BlackGoaty Posted April 22, 2013 Posted April 22, 2013 I think you have to take it real slowwwwwwww....but girls with such fear always have commitment issues. It just depends how long your patience can last, even then you might not be able to "get" her. 1
fancy feast Posted April 22, 2013 Posted April 22, 2013 She has issues that she's going to have to sort out before getting into a relationship. My advice is to just try and move on, it's not your responsibility to fix her. 1
chimom Posted April 22, 2013 Posted April 22, 2013 Do you really, really want to be with someone who is ambivalent about intimacy? That is a hard problem to solve even when somebody is working on it in therapy. I hear that you are willing to be patient -- but you are looking for a payoff (and that's natural). The outcome you want is that with patience and love and communication, her intimacy issues are going to disappear and she is going to want to be emotionally and physically close with you. But the more likely scenario, if you do manage to get her back, is that you will be struggling as a couple with her intimacy issues for the foreseeable future. Maybe for years to come! They're hard to beat, even if somebody is determined to overcome them! I appreciate being able to write this to you, because I am going through something similar. Wise friends have told me exactly what I'm telling you here. Let it go, and find someone who is ready to be in a healthy relationship. The alternative is much worse! 1
Author BeyondConfused33 Posted April 22, 2013 Author Posted April 22, 2013 I agree with what everyone is saying... I mean normally I would've walked away immediately. But man... I fell hard and fast for whatever reason. So when someone pulls away that quickly, you're left kinda wondering... "What the hell did I do? Was it me?"... I'm slowly realizing that as stated in the previous post that this would be something that would be an issue for a long time. It's hard for me to wrap my mind around her not only sabotaging what could have been an incredible relationship, but an incredible opportunity for her career. I feel bad for her... She's has no friends, and she just talks to her parents and her older sister. I know her sister doesn't help matters because she's extremely negative. I don't know why I felt compelled to help her, even after being jerked around.

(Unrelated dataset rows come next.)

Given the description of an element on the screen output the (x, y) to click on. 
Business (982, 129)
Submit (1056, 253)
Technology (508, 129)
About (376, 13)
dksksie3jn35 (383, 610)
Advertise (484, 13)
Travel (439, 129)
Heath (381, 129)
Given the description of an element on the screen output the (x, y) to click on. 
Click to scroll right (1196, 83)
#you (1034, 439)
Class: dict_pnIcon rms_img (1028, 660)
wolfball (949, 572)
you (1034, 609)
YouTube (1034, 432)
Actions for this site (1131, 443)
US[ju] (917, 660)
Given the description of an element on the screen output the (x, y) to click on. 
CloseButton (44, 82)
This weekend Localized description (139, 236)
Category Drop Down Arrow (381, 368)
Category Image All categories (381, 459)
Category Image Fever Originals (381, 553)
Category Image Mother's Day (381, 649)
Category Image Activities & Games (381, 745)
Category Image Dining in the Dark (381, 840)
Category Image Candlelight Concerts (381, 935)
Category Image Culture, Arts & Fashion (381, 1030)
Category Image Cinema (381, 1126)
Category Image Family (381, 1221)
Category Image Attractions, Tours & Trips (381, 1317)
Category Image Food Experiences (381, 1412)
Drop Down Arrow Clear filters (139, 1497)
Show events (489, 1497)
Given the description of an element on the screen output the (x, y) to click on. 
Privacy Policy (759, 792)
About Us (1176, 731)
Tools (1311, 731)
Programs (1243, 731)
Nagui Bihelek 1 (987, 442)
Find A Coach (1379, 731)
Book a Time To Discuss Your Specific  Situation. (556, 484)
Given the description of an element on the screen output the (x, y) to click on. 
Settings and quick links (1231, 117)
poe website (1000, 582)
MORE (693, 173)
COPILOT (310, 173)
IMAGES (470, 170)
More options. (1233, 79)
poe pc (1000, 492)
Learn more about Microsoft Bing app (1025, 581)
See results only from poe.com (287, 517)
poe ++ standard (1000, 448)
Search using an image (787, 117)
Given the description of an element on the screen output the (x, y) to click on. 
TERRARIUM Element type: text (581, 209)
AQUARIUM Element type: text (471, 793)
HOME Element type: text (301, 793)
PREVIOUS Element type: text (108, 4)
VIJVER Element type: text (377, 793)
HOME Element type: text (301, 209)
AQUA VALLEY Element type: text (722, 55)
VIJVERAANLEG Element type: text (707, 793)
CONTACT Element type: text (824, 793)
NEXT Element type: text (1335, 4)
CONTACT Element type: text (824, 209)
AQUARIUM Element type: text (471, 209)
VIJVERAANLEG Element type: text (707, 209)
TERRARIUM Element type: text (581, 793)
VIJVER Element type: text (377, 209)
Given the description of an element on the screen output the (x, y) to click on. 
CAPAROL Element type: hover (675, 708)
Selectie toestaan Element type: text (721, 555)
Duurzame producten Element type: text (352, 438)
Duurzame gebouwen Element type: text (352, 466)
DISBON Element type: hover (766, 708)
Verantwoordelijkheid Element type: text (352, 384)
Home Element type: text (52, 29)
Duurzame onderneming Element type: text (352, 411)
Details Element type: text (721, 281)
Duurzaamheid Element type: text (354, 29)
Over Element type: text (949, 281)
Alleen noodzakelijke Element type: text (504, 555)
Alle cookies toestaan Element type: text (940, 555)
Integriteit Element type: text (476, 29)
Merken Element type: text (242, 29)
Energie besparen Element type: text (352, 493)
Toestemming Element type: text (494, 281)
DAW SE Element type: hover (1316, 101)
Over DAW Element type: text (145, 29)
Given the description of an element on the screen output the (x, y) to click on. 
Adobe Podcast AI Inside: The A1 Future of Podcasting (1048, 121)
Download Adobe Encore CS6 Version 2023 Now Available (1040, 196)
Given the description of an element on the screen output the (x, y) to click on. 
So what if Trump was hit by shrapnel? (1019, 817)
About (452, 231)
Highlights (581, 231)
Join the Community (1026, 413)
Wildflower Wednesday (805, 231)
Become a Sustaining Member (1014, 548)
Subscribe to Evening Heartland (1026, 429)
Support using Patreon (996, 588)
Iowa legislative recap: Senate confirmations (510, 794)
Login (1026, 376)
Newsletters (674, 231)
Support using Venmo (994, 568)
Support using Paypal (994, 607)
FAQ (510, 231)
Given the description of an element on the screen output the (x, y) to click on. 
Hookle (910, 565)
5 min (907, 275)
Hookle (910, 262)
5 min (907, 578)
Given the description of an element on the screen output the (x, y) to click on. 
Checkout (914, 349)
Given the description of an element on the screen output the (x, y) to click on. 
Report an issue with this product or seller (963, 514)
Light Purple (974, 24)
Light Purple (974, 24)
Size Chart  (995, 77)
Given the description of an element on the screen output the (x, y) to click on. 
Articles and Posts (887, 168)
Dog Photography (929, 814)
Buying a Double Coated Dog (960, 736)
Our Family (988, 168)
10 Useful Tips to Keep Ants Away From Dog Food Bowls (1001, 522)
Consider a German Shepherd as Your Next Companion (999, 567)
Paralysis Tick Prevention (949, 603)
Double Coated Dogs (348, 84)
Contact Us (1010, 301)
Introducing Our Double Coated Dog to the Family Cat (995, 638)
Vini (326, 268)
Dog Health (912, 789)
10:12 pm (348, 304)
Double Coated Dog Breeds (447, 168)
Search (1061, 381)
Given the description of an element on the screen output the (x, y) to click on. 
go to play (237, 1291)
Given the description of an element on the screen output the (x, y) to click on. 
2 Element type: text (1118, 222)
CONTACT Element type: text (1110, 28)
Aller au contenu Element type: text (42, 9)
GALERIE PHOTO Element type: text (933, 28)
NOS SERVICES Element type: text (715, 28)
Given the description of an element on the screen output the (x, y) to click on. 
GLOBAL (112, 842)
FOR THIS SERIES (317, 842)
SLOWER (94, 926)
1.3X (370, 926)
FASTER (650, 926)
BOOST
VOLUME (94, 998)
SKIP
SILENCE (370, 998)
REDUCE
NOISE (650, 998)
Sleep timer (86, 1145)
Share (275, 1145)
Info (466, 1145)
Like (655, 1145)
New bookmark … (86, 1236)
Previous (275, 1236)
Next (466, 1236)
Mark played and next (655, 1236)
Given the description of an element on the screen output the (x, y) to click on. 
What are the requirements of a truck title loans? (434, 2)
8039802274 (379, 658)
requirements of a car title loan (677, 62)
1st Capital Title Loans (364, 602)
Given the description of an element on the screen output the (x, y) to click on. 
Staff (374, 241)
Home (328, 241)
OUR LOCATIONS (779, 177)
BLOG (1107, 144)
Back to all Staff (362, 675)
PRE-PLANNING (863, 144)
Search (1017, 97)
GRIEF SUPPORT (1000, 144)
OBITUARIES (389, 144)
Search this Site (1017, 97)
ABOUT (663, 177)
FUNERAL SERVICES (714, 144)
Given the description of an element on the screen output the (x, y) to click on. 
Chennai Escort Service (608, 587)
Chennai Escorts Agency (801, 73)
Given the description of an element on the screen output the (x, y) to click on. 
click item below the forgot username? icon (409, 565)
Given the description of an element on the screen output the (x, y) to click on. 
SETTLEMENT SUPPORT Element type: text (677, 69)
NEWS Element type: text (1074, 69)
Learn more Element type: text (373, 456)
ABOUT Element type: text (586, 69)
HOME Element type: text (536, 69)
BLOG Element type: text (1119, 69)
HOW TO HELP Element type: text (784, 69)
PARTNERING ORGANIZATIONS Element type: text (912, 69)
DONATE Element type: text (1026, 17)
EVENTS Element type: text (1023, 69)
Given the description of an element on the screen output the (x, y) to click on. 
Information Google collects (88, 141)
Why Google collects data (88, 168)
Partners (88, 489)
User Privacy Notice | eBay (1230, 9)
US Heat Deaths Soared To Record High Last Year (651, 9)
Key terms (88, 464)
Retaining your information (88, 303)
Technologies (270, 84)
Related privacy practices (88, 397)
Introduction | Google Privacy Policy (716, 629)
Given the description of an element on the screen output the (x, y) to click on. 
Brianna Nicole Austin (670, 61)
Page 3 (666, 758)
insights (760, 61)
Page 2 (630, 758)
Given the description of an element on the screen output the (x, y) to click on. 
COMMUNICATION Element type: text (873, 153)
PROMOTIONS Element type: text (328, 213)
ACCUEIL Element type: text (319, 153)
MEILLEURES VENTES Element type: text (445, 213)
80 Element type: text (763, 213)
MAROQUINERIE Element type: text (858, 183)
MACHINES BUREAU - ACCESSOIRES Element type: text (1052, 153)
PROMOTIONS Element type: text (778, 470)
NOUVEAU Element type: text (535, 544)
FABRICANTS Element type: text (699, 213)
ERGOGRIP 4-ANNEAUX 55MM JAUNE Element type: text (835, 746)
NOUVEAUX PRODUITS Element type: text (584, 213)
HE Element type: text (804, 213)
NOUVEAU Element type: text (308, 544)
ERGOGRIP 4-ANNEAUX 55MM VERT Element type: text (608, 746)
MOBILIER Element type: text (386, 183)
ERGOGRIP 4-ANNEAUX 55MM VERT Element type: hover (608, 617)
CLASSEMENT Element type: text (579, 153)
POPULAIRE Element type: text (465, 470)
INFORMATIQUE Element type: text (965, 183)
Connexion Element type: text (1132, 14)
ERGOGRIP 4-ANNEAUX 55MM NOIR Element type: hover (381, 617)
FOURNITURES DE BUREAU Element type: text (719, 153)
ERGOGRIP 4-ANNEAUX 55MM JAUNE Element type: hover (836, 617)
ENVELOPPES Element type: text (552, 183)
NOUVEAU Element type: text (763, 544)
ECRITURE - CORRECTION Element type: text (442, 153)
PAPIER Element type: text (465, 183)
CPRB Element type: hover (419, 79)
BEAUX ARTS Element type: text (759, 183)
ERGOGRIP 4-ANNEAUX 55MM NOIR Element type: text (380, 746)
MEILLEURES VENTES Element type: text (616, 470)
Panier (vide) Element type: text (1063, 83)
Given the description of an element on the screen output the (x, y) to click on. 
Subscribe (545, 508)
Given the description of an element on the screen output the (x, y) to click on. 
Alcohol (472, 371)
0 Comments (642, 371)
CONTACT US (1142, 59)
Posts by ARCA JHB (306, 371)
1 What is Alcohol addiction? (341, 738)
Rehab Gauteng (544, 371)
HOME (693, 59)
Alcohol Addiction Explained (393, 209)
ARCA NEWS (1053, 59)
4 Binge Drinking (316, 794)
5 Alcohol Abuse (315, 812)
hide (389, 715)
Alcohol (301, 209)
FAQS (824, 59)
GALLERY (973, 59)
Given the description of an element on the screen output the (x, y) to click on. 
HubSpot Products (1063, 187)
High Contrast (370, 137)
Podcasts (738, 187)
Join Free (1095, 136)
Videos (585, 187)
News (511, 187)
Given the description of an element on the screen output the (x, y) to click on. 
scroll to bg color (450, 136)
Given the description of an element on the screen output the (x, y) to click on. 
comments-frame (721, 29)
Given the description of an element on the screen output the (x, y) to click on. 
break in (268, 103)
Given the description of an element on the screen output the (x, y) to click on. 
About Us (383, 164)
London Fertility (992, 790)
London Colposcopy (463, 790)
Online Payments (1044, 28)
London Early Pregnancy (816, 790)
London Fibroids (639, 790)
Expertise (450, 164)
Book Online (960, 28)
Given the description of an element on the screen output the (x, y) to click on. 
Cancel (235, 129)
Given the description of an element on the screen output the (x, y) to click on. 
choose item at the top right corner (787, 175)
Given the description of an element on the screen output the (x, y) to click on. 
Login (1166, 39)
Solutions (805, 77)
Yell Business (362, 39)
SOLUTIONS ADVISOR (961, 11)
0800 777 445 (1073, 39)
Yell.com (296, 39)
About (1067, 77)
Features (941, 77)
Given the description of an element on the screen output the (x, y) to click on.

chimom Posted April 22, 2013 Posted April 22, 2013 It could *not* have been an incredible relationship. You had wonderful moments, and hopes and dreams for the future, but the reality is, you cannot have an "incredible relationship" with a person who is afraid of being close. She is possibly dealing with past trauma, and definitely dealing with intimacy issues. The "incredible relationship" part was like a movie trailer for a bad movie: you only saw the good parts. Be glad you didn't have to sit through more of it! She is not open and ready for a relationship, and the worst thing that could happen for you is if you persuade her that she is! Of course you are sad and of course you miss her. I am very sorry. Sending you hugs. (I'm talking to me, too, and you know what, I'm very much on my way to being convinced.)